In Friday’s landmark 6-3 decision, the Court ruled the Carter-era International Emergency Economic Powers Act (IEEPA) does not allow Trump to implement tariffs. The president almost immediately declared a temporary 10% global tariff, citing a different 1970s law as its authority. The following day, Trump announced on Truth Social he would be increasing the 10% tariff to 15%, which he called the “the fully allowed, and legally tested” level.
“[P]lease let this statement serve to represent that I, as President of the United States of America, will be, effective immediately, raising the 10% Worldwide Tariff on Countries, many of which have been ‘ripping’ the U.S. off for decades, without retribution (until I came along!), to the fully allowed, and legally tested, 15% level,” Trump wrote in his post.
“During the next short number of months, the Trump Administration will determine and issue the new and legally permissible Tariffs, which will continue our extraordinarily successful process of Making America Great Again – GREATER THAN EVER BEFORE!!!” the president added.
Trump said his decision to increase the 10% tariff to 15% was based “on a thorough, detailed, and complete review of” the Supreme Court’s Friday ruling, which he called “ridiculous, poorly written, and extraordinarily anti-American.”

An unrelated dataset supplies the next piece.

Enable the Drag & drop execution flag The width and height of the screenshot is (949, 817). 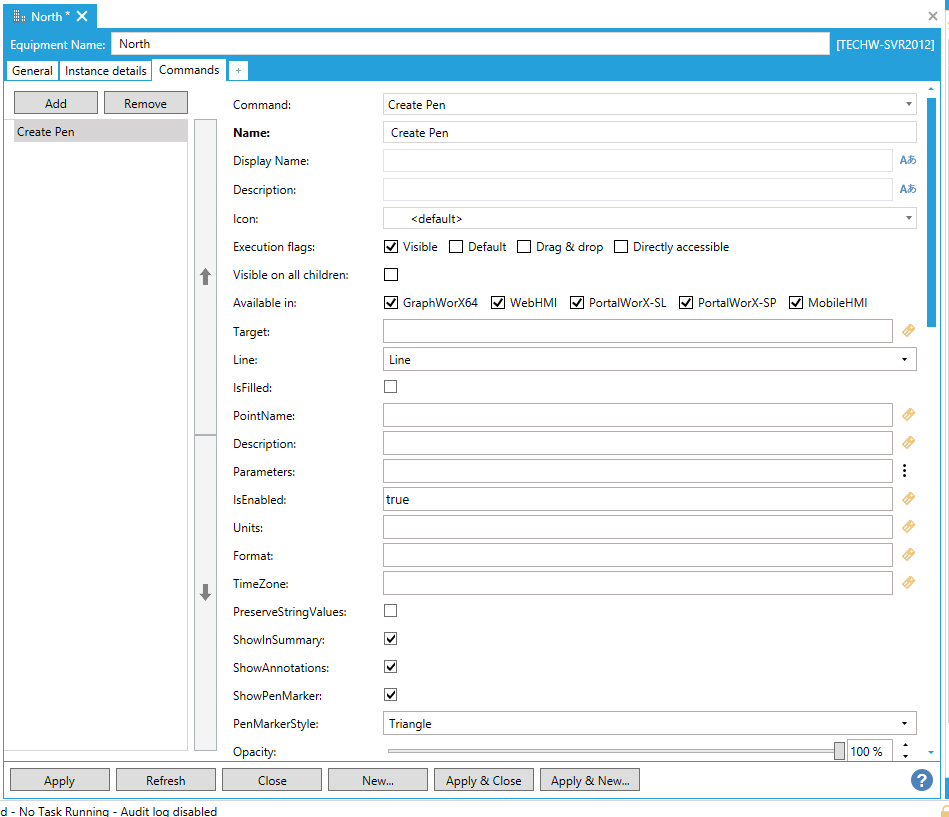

Two of the three justices Trump appointed during his first term — Neil Gorsuch and Amy Coney Barrett — joined Chief Justice John Roberts and the Court’s liberal bloc in striking down the president’s sweeping tariffs. Trump appointee Brett Kavanaugh joined Justices Clarence Thomas and Samuel Alito in dissent.
Section 122 of the Trade Act of 1974, which former President Gerald Ford signed into law, gives the president authority to implement temporary tariffs on foreign nations — at a maximum level of 15% — in order to ameliorate a “large and serious balance-of-payment deficit,” POLITICO reported. Such tariffs can only last for 150 days absent congressional action.
Trump on Friday became the first president to invoke Section 122 in the over 50 years it had been in effect, according to multiple outlets.
“I find that a surcharge in the form of ad valorem duties on certain imports is required to deal with the United States’ large and serious balance-of-payments deficit,” Trump’s Friday presidential proclamation reads. “Accordingly, I impose, for a period of 150 days, a temporary import surcharge of 10 percent ad valorem, as described below, on articles imported into the United States, effective February 24, 2026.”
The White House did not immediately respond to the Daily Caller News Foundation’s request for comment.